Since 2004, the Government of Georgia has turned a nearly failed state into a rapidly maturing market democracy. Parliamentary and municipal elections have been judged to be largely free and fair, although problems remain with voter lists. The new government took action against endemic corruption. It completely reorganized the traffic police, which was infamous for its corruption prior to the Rose Revolution. Corrupt judges were dismissed, and a fair examination system for entering the universities was implemented. A great deal of progress has also been made in reforming Georgia's military, bringing it closer to the standards required for NATO membership. Georgia is seeking membership in Euro-Atlantic institutions, particularly the North Atlantic Treaty Organization (NATO) and eventually the European Union (EU). In September 2006, NATO granted Georgia Intensified Dialogue on requirements for membership in the organization.

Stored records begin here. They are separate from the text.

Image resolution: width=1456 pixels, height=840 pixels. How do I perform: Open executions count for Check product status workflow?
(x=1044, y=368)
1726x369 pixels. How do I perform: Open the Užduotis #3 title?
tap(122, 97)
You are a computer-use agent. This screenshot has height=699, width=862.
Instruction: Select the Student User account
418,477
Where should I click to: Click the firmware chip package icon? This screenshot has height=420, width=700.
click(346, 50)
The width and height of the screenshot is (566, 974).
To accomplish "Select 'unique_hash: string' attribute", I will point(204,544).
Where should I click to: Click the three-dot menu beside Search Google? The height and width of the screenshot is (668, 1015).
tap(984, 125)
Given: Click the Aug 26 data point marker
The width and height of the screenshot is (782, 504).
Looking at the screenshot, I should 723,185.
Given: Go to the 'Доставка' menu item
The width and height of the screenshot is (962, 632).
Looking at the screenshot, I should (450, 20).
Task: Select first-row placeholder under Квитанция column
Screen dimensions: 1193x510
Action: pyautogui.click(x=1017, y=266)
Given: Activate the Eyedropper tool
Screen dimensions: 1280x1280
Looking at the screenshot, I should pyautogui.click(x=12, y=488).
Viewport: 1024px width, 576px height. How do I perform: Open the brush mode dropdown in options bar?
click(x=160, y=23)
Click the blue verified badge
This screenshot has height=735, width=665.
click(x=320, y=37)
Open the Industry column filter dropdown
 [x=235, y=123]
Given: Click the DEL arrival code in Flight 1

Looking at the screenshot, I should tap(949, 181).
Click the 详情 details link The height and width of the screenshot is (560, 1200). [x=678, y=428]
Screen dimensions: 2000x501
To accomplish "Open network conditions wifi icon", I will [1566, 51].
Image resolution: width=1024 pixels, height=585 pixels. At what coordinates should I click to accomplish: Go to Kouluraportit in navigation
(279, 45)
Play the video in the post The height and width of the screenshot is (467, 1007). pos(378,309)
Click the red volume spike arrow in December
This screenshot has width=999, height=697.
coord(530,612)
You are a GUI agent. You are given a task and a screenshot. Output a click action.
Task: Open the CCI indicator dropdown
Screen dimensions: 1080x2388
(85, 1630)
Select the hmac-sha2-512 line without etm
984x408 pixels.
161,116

Nearly four years after the Rose Revolution, the Georgian government has implemented an impressive program of governance reform, anti-corruption measures, and democratic institution building. The Saakashvili government has been criticized for concentrating too much power within the executive branch of government. However in 2006, Parliament passed sweeping local government reforms designed to decentralize power to the regions and give local governments increased authority. Successful local elections were held in October 2006 to elect officials to fill new positions throughout Georgia created by these reforms. Georgia has received high marks from the World Bank and others on the government's aggressive anti-corruption campaign. Democratic institutions were strengthened as public service reform gained momentum and judicial reform was acknowledged as a priority. Constitutional amendments signed into law in 2006 increased the independence of the judiciary; further reforms have aimed at increasing respect for and strengthening the rule of law. In July 2007, legislation banning ex parte communication was passed, prohibiting parties to a case from communicating with judges during the pre-trial investigation period as well as during the trial. Legislation requiring the Ministry of Justice to establish a legal aid office was also passed, making available assistance and representation in court proceedings to those who request it. The Georgian legislature has instituted political reforms supportive of higher human rights standards, including religious freedoms that are enshrined in the constitution. The government has launched an aggressive campaign to combat trafficking in persons.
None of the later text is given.